Il se souvient encore de sa première classe de bande dessinée à l’âge de 10 ou 11 ans, avec son professeur Wallace Ryan, qui est maintenant devenu son collaborateur.

«Je me souviens, j’y suis allé avec mon frère, et c’était un sentiment magique, du genre “Oh waouh, il y a ces personnes ici intéressées par la BD, dans cette petite salle de MUN!”»

Si cela fait maintenant plus de 20 ans que Wallace Ryan enseigne au Anna Templeton Centre à St. John’s, il se rappelle bien le jeune Paul venu à son cours. «J’ai enseigné à Paul et en fait, c’était ma première classe!» dit-il en souriant.

«Quand j’ai commencé à enseigner, j’espérais amener de plus en plus de personnes à s’intéresser au dessin [de BD]… mais c’était aussi pour avoir des personnes pour me tenir compagnie, ce qui est quand même un peu égoïste!», plaisante celui qui est également le créateur de la compagnie de bandes dessinées terre-neuvienne Alphabet Comics.

Un accès au monde de la BD facilité

De nombreux passionnés sont passés par ses cours, lui valant ainsi le surnom local de «parrain de la bande dessinée de Terre-Neuve». Une réputation bien méritée pour celui qui a publié en 1979 la toute première bande dessinée terre-neuvienne, «Zeitgeist», avec son ami Gerry Porter.

L’accès à ce médium n’a aujourd’hui rien à voir avec ce qu’a connu le Terre-Neuvien pendant son adolescence.

«Il n’y avait pas beaucoup de bandes dessinées en tant que telles à cette époque. […] Aujourd’hui, les magasins de BD font partie des endroits fréquentés par les gens», estime celui qui fait partie de l’équipe de Downtown Comics, la plus vieille enseigne de BD du centre-ville de la capitale.

Les barrières sont également moins importantes pour les créateurs de BD de la province aujourd’hui qu’elles ne l’ont été par le passé.

«Avant, il fallait se rapprocher du marché. New York, par exemple, était le centre de l’univers pour la bande dessinée.
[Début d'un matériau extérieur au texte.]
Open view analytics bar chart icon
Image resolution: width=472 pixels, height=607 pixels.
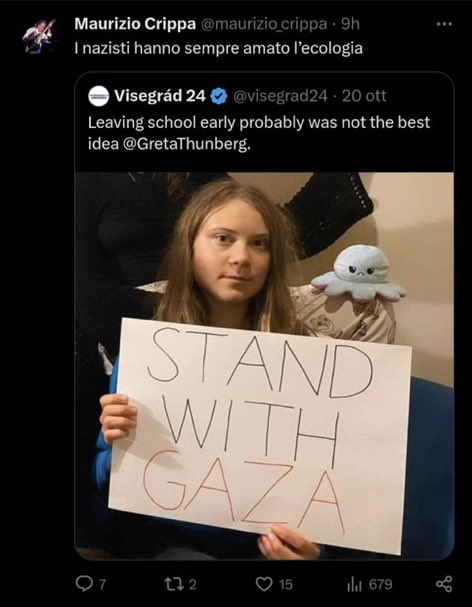pos(355,584)
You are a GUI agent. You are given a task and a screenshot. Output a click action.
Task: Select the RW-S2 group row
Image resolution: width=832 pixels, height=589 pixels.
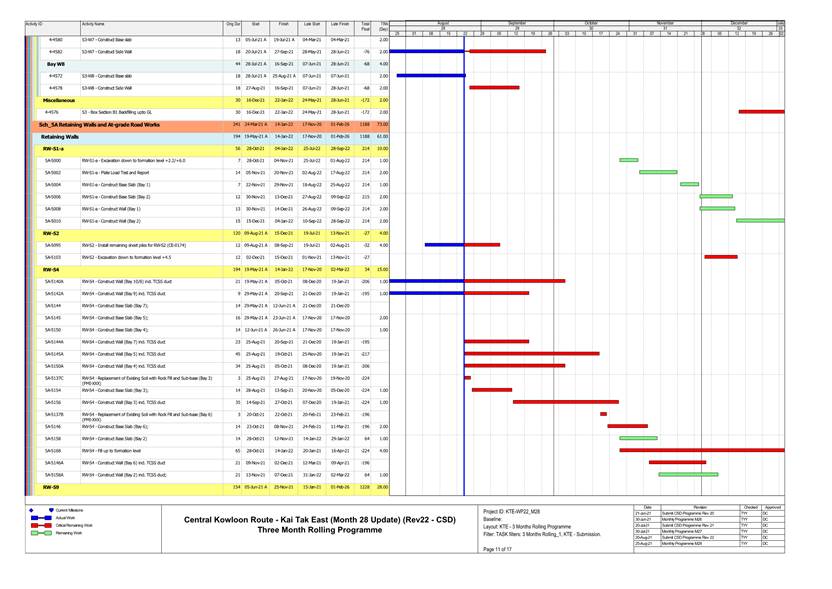point(51,233)
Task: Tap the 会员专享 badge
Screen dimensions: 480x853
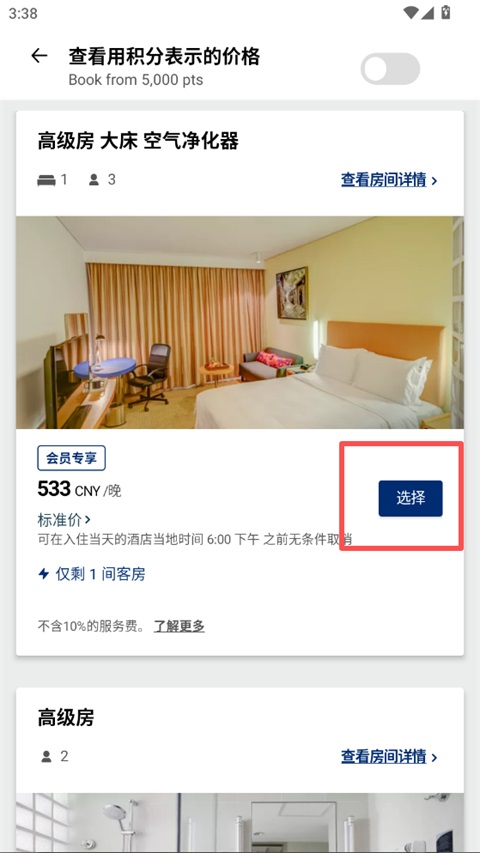Action: (71, 458)
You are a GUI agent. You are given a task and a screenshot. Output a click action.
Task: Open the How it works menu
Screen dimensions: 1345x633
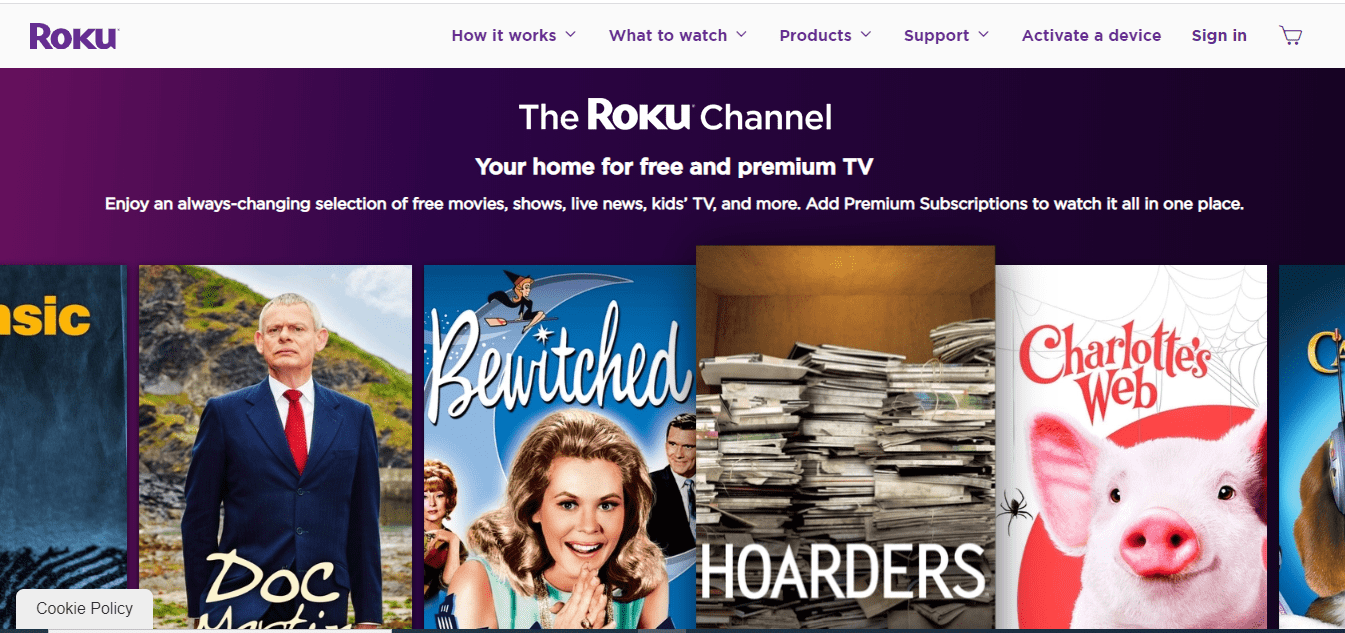(x=504, y=35)
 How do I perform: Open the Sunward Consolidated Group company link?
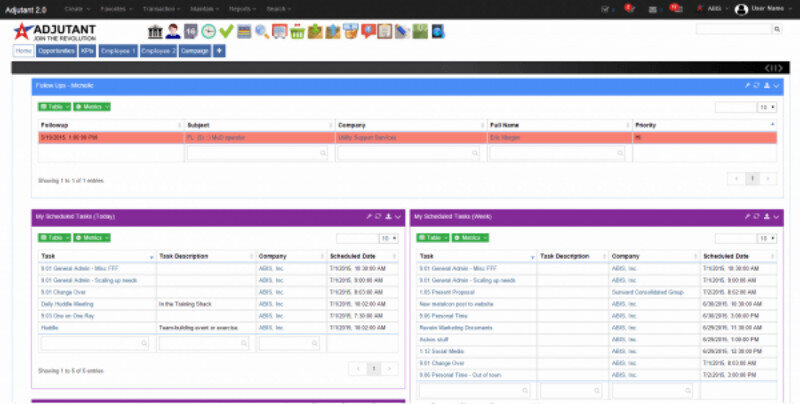click(x=647, y=291)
Maintenant, un artiste peut vivre où il veut et envoyer ses images facilement aux éditeurs», raconte Wallace Ryan, qui a lui-même vécu dans la Grosse Pomme au début des années 2000.

Courtoisie Paul Tucker et Wallace Ryan

«Plus jeune, j’avais soif de trouver d’autres personnes qui étaient passionnées de BD comme moi et qui voulaient en faire, mais il n’y avait pas beaucoup d’accès à cela», observe Paul Tucker, qui partage l’avis de son collaborateur.

L’artiste trouve cependant difficile de réseauter à plus grande échelle depuis son ile terre-neuvienne, isolée du continent.

«Les prix sont toujours un peu prohibitifs pour aller participer à des congrès ou des rencontres de BD chaque année. Je suis envieux de ceux qui n’ont qu’à conduire pour aller à ces évènements», avoue-t-il.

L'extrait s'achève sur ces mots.